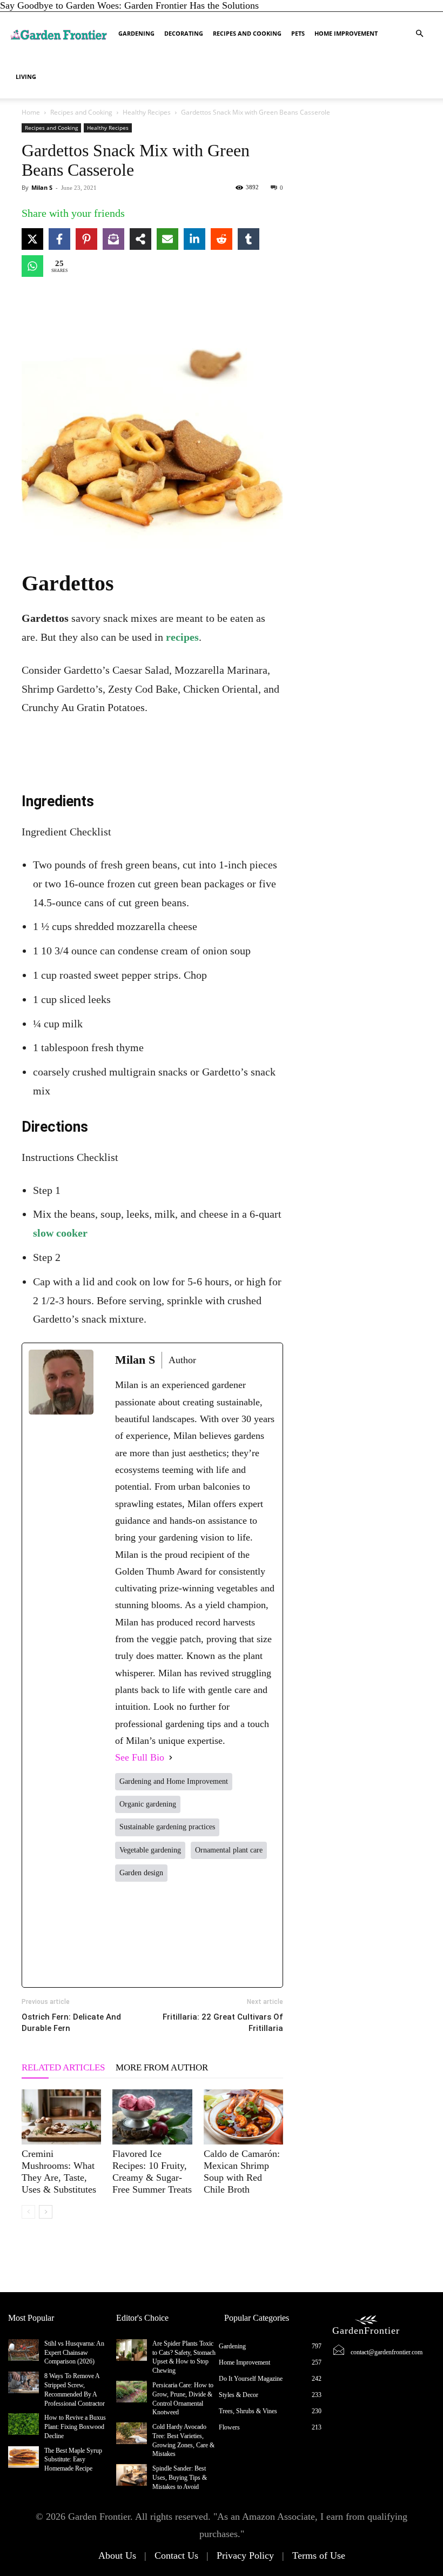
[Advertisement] (152, 747)
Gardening (136, 33)
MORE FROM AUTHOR (162, 2067)
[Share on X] (32, 239)
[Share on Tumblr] (248, 239)
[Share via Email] (167, 239)
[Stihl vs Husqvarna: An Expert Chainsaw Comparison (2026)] (23, 2350)
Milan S (41, 187)
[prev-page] (28, 2212)
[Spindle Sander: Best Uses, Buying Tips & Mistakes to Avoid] (131, 2475)
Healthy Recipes (147, 112)
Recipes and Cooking (247, 33)
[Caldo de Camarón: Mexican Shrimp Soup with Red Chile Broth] (243, 2116)
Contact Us (176, 2555)
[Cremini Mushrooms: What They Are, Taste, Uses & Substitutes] (61, 2116)
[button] (419, 32)
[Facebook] (130, 1934)
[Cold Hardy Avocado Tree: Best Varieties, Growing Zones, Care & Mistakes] (131, 2433)
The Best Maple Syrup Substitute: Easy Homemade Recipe (73, 2460)
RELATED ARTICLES (63, 2067)
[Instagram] (196, 1934)
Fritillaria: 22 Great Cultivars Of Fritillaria (223, 2022)
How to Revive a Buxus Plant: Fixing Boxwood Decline (75, 2427)
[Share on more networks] (140, 239)
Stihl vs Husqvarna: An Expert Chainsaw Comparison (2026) (74, 2353)
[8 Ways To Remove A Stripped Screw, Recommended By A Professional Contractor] (23, 2382)
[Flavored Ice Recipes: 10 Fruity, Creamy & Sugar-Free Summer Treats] (152, 2116)
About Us (117, 2555)
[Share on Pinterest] (86, 239)
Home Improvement (346, 33)
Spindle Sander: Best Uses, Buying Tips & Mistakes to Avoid (179, 2478)
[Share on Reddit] (221, 239)
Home (31, 112)
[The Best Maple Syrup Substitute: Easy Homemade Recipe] (23, 2457)
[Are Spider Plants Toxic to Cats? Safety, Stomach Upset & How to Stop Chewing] (131, 2350)
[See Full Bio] (170, 1757)
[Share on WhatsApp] (32, 266)
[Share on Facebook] (59, 239)
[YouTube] (261, 1934)
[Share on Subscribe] (113, 239)
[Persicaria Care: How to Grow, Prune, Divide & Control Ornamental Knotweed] (131, 2391)
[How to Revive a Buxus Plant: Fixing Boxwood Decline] (23, 2424)
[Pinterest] (228, 1934)
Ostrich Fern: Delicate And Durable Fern (71, 2022)
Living (26, 76)
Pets (298, 33)
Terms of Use (318, 2555)
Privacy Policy (245, 2555)
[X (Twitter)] (163, 1934)
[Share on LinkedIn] (194, 239)
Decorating (183, 33)
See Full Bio (139, 1757)
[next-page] (45, 2212)
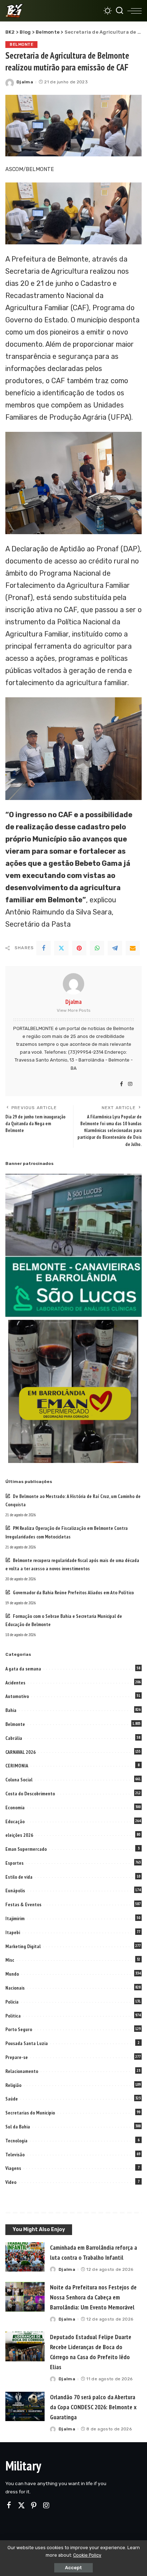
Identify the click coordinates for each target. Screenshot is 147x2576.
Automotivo (17, 1696)
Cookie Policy (87, 2555)
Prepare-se (16, 2057)
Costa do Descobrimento (30, 1793)
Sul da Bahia (17, 2126)
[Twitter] (61, 948)
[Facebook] (43, 948)
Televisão (15, 2154)
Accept (73, 2567)
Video (10, 2182)
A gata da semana (23, 1668)
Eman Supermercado (26, 1849)
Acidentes (15, 1682)
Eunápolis (15, 1890)
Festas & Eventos (23, 1904)
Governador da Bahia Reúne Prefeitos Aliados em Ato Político (73, 1592)
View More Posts (74, 1010)
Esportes (14, 1863)
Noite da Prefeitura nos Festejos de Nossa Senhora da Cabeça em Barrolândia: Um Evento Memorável (93, 2297)
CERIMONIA (16, 1765)
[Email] (133, 948)
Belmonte (21, 44)
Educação (15, 1821)
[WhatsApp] (97, 948)
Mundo (12, 1974)
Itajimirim (15, 1918)
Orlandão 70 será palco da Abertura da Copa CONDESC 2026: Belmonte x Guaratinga (93, 2407)
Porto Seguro (18, 2029)
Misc (9, 1960)
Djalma (24, 81)
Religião (13, 2085)
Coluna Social (18, 1779)
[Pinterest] (79, 948)
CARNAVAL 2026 (20, 1752)
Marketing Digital (23, 1946)
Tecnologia (16, 2140)
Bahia (10, 1710)
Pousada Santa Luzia (26, 2043)
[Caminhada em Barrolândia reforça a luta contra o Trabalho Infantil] (25, 2257)
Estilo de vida (18, 1877)
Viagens (13, 2168)
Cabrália (13, 1738)
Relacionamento (21, 2071)
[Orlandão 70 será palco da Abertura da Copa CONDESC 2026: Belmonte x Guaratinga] (25, 2406)
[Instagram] (130, 1084)
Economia (15, 1807)
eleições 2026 (19, 1835)
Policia (12, 2002)
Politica (13, 2015)
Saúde (11, 2099)
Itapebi (12, 1932)
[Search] (119, 10)
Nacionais (15, 1988)
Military (23, 2465)
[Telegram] (115, 948)
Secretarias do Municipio (30, 2112)
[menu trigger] (134, 10)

YOUR TASK: Please give an exact copy of the entries above, from the line with "[YouTube] (261, 1934)" down to the line with "Living (26, 76)", inclusive, and nothing else.

ANSWER AREA:
[YouTube] (261, 1934)
[Share on Subscribe] (113, 239)
[Persicaria Care: How to Grow, Prune, Divide & Control Ornamental Knotweed] (131, 2391)
[How to Revive a Buxus Plant: Fixing Boxwood Decline] (23, 2424)
[Pinterest] (228, 1934)
Ostrich Fern: Delicate And Durable Fern (71, 2022)
Living (26, 76)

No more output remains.